■ TEXTAUSZUG:
———

Die Deutsche Radio Philharmonie widmet ebenfalls am kommenden Sonntag, 20. März, ihre Matinee in Kaiserslautern den Opfern des Krieges in der Ukraine. Dabei wird das Völkerverbindende der Musik in den Vordergrund gestellt und ein Werk des ukrainischen Komponisten Valentin Silvestrov neben Musik des russischen Komponisten Nikolaj Rimskij-Korsakow gestellt.

Wie gehen Museen und Ausstellungen im Südwesten mit russischer Kunst um?

Angesichts zahlreicher Stellungnahmen von Künstler*innen zum Ukraine-Krieg fragen sich auch Museen und Kunsthallen, wie es mit russischen Leihgaben oder Kooperationen weitergehen soll. Wen trifft ein Boykott russischer Ausstellungsstücke? Möchte man diese noch zeigen – und wäre ein Transport überhaupt möglich? Auch Museen im Südwesten wie die Staatsgalerie Stuttgart und das Rheinische Landesmuseum stehen hier vor vielen Problemen.

———

■ ARBEITSAUFTRÄGE:
1. Wann und in welcher Stadt widmet die Deutsche Radio Philharmonie laut dem Textauszug ihre Matinee den Opfern des Krieges in der Ukraine?
2. Erkläre mithilfe des Textauszugs, warum sich Museen und Kunsthallen fragen, wie es mit russischen Leihgaben oder Kooperationen weitergehen soll.
3. Gib den Abschnitt aus dem Textauszug wortgetreu wieder, der mit „Die Deutsche Radio“ anfängt und sich bis „vor vielen Problemen.“ erstreckt.

■ ERFASSTE DATEN:
———

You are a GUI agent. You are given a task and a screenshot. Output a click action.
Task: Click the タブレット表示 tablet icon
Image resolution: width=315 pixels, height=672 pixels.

———

■ SCHRIFTLICHE ANTWORTEN:
1. Am Sonntag, 20. März, in Kaiserslautern.

2. Sie fragen sich das angesichts zahlreicher Stellungnahmen von Künstler*innen zum Ukraine-Krieg.

3.
Die Deutsche Radio Philharmonie widmet ebenfalls am kommenden Sonntag, 20. März, ihre Matinee in Kaiserslautern den Opfern des Krieges in der Ukraine. Dabei wird das Völkerverbindende der Musik in den Vordergrund gestellt und ein Werk des ukrainischen Komponisten Valentin Silvestrov neben Musik des russischen Komponisten Nikolaj Rimskij-Korsakow gestellt.

Wie gehen Museen und Ausstellungen im Südwesten mit russischer Kunst um?

Angesichts zahlreicher Stellungnahmen von Künstler*innen zum Ukraine-Krieg fragen sich auch Museen und Kunsthallen, wie es mit russischen Leihgaben oder Kooperationen weitergehen soll. Wen trifft ein Boykott russischer Ausstellungsstücke? Möchte man diese noch zeigen – und wäre ein Transport überhaupt möglich? Auch Museen im Südwesten wie die Staatsgalerie Stuttgart und das Rheinische Landesmuseum stehen hier vor vielen Problemen.